The homegrown private equity firm divested about half its stake in Go Fashion India, which publicly listed on Tuesday, and closed 81.5% higher at Rs 1252.60 per share on the BSE.
In 2018, ICICI Venture had picked up a minority stake in the clothing brand, which sells bottom-wear for women under the brand Go Colors, by investing from its fourth private equity fund India Advantage Fund Series 4 (IAF 4).
“Based on the listed share price, the residual stake of IAF4 in the company is valued at around 9x,” ICICI Venture said in a statement.
Go Fashion’s IPO, which got clearance from the Securities and Exchange Board of India (SEBI) earlier this month, had over-subscribed 135 times. It mopped up Rs 1,014 crore through its public issue, which included a fresh issue of shares worth Rs 125 crore. The price band for the offer was Rs 655-690 per equity share.
“We are pleased to have supported the company in its growth journey of the last four years, during which Go Fashions emerged as India’s largest women’s legwear brand, achieved 3x growth in owned store footprint, an excellent revenue scale up and increase in profit margins. We believe the company is well placed for further growth going forward," said Puneet Nanda, MD and CEO, ICICI Venture.
In April 2016, IAF4 had raised $190 million (Rs 1,263 crore) to mark the first close. The fund had made the final close at $350 million in September 2017.
A wholly-owned subsidiary of country’s second largest private lender ICICI Bank, ICICI Venture is one of India’s oldest and largest alternative asset managers with a historical AUM/A (assets under management/advisory) of about $5 billion. The company has a presence across four verticals i.e. Private Equity, Real Estate, Infrastructure and Special Situations.
It deploys capital via four vehicles -- private equity, realty, its platform with Tata Power and the AION Fund, which was a joint venture with Apollo Global Management now managed by Apollo, largely for credit investing.
Since its establishment in 1988, the company has invested in over 600 businesses in India across sectors.
In September, VCCircle had reported that the PE firm was in talks to raise multiple funds to diversify its investments and focus on technology-led start-ups, new-age companies, and the real estate and infrastructure segment.

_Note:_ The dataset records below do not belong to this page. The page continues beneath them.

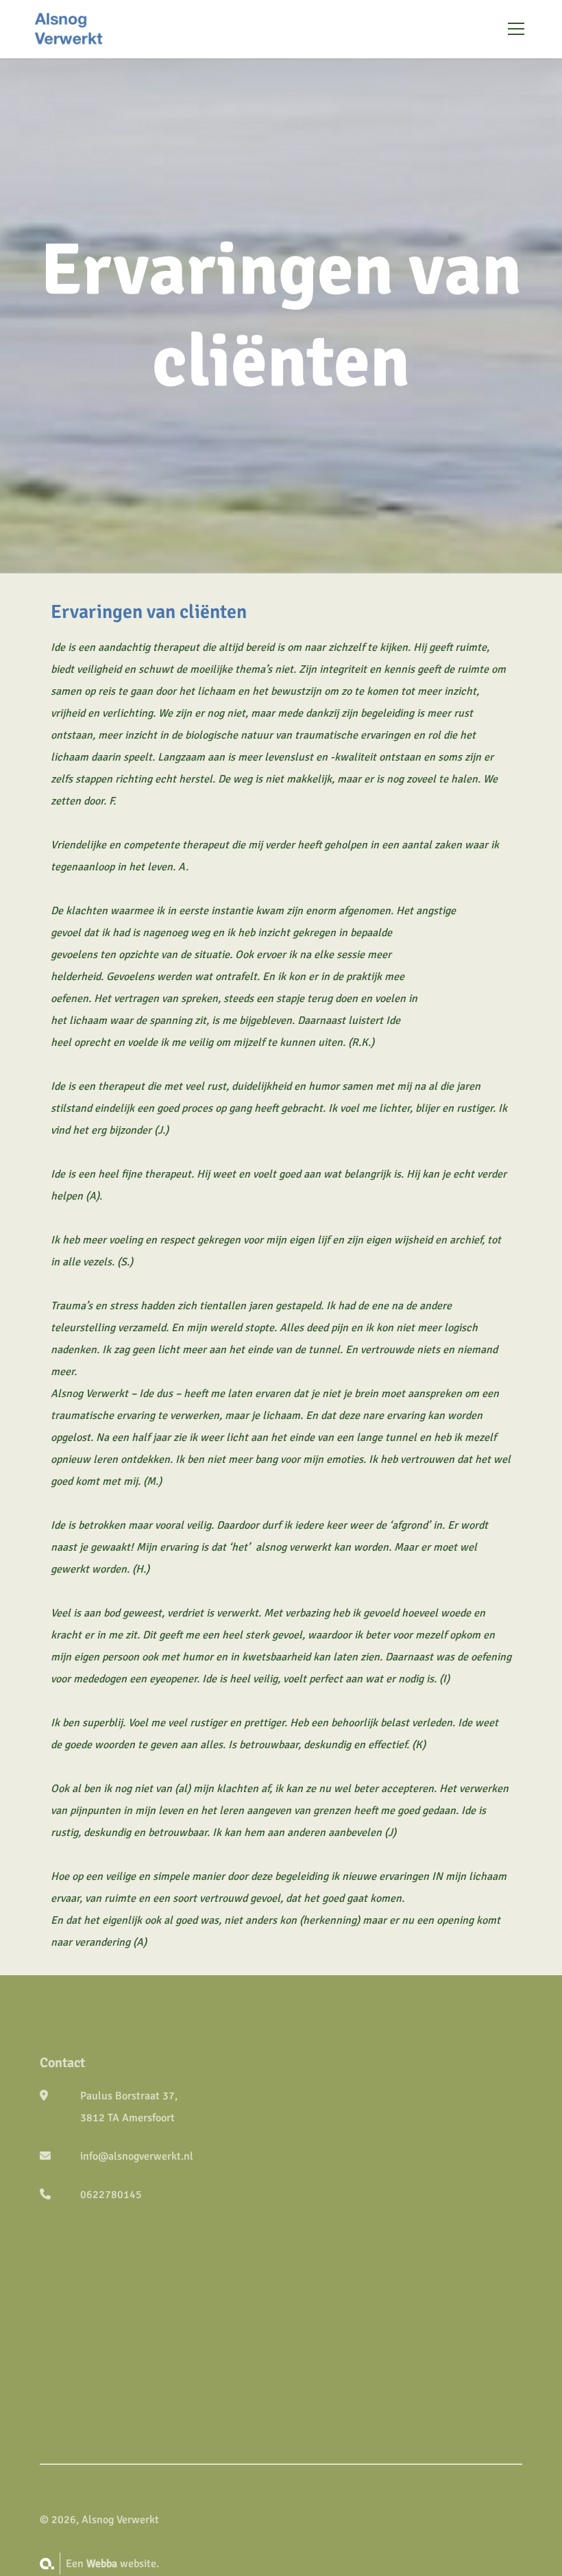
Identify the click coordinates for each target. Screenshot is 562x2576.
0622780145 (111, 2195)
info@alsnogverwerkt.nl (136, 2156)
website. (122, 2564)
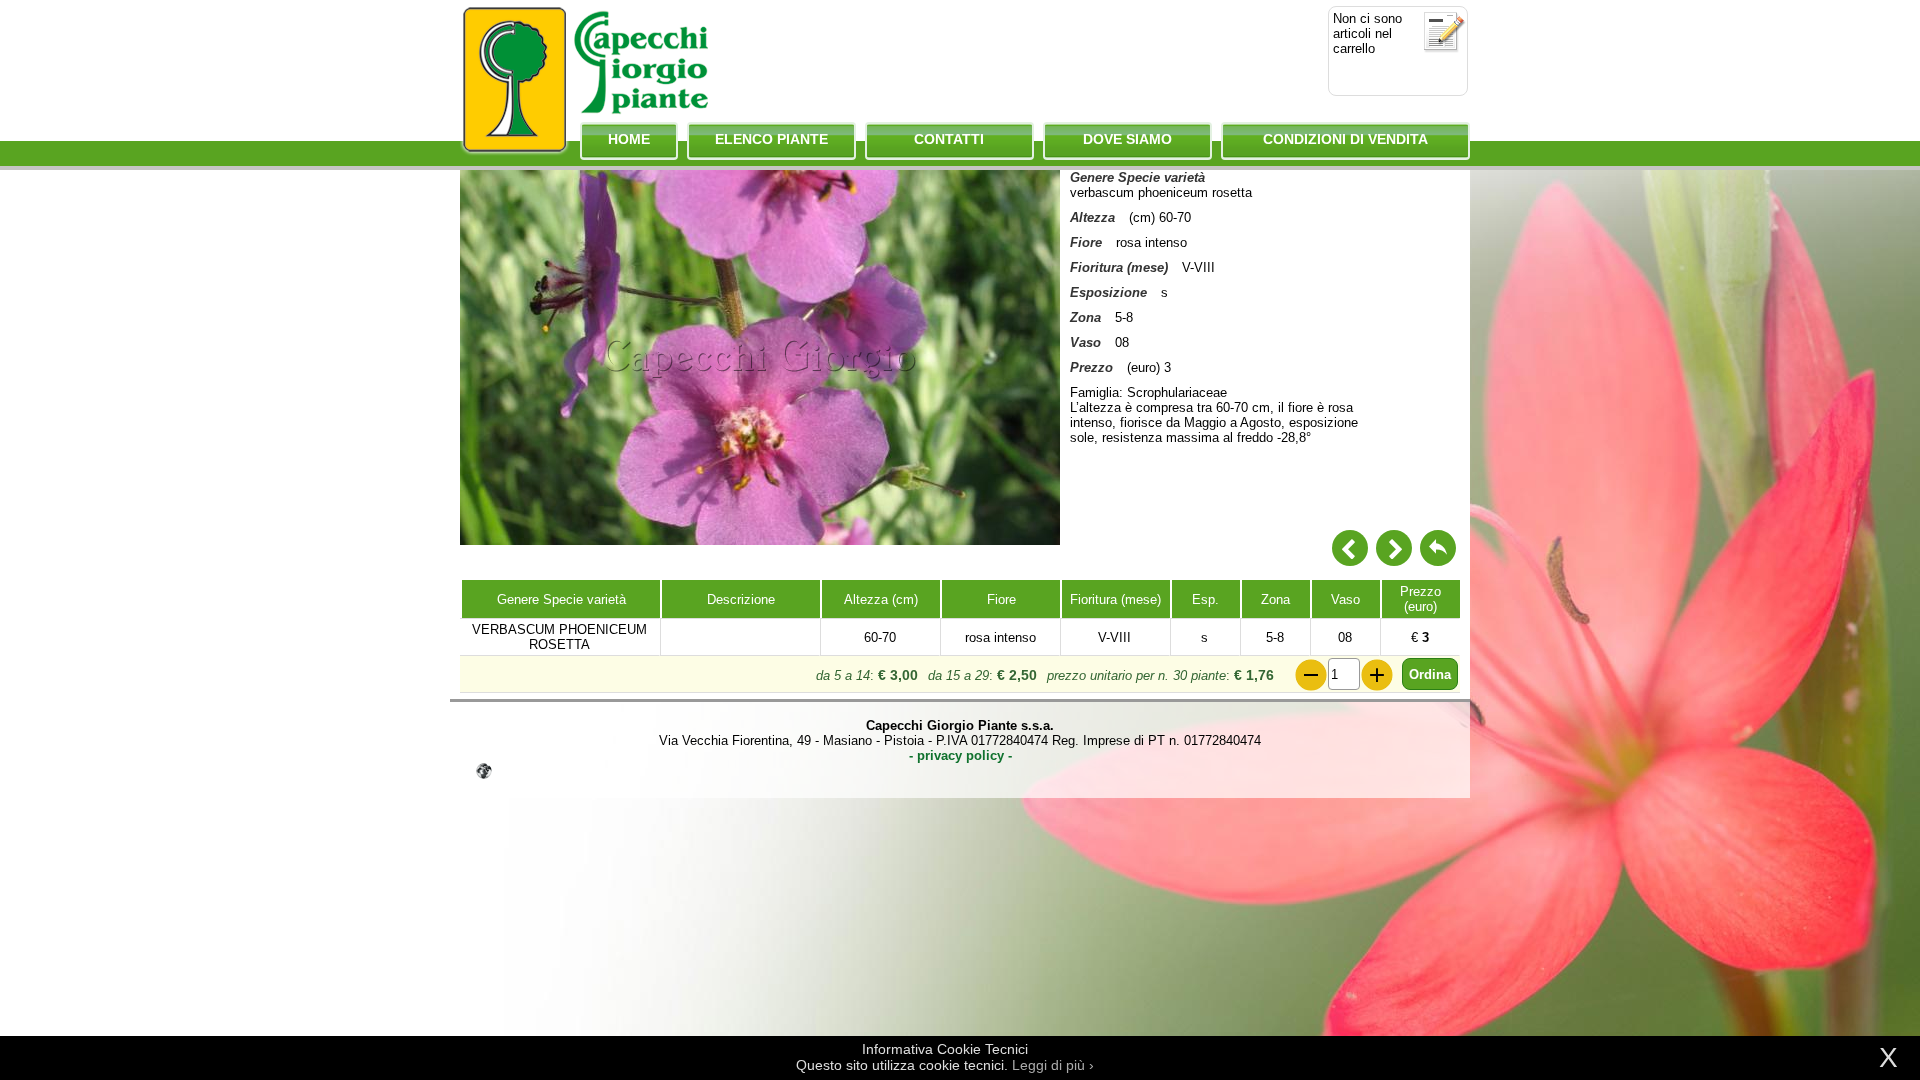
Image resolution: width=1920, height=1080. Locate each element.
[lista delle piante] (1438, 548)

Earlier this year, the PE firm picked up stake in its previous portfolio company Krishna Institute of Medical Sciences or KIMS Hospitals public and continues to hold 2.23% stake in it as on September this year. In 2019, ICICI Venture had exited from Star Health and Allied Insurance from two of its PE Funds to a consortium of financial and strategic investors.
ICICI Venture has exited 70 investments worth about $2.25 billion over the last decade, the firm added.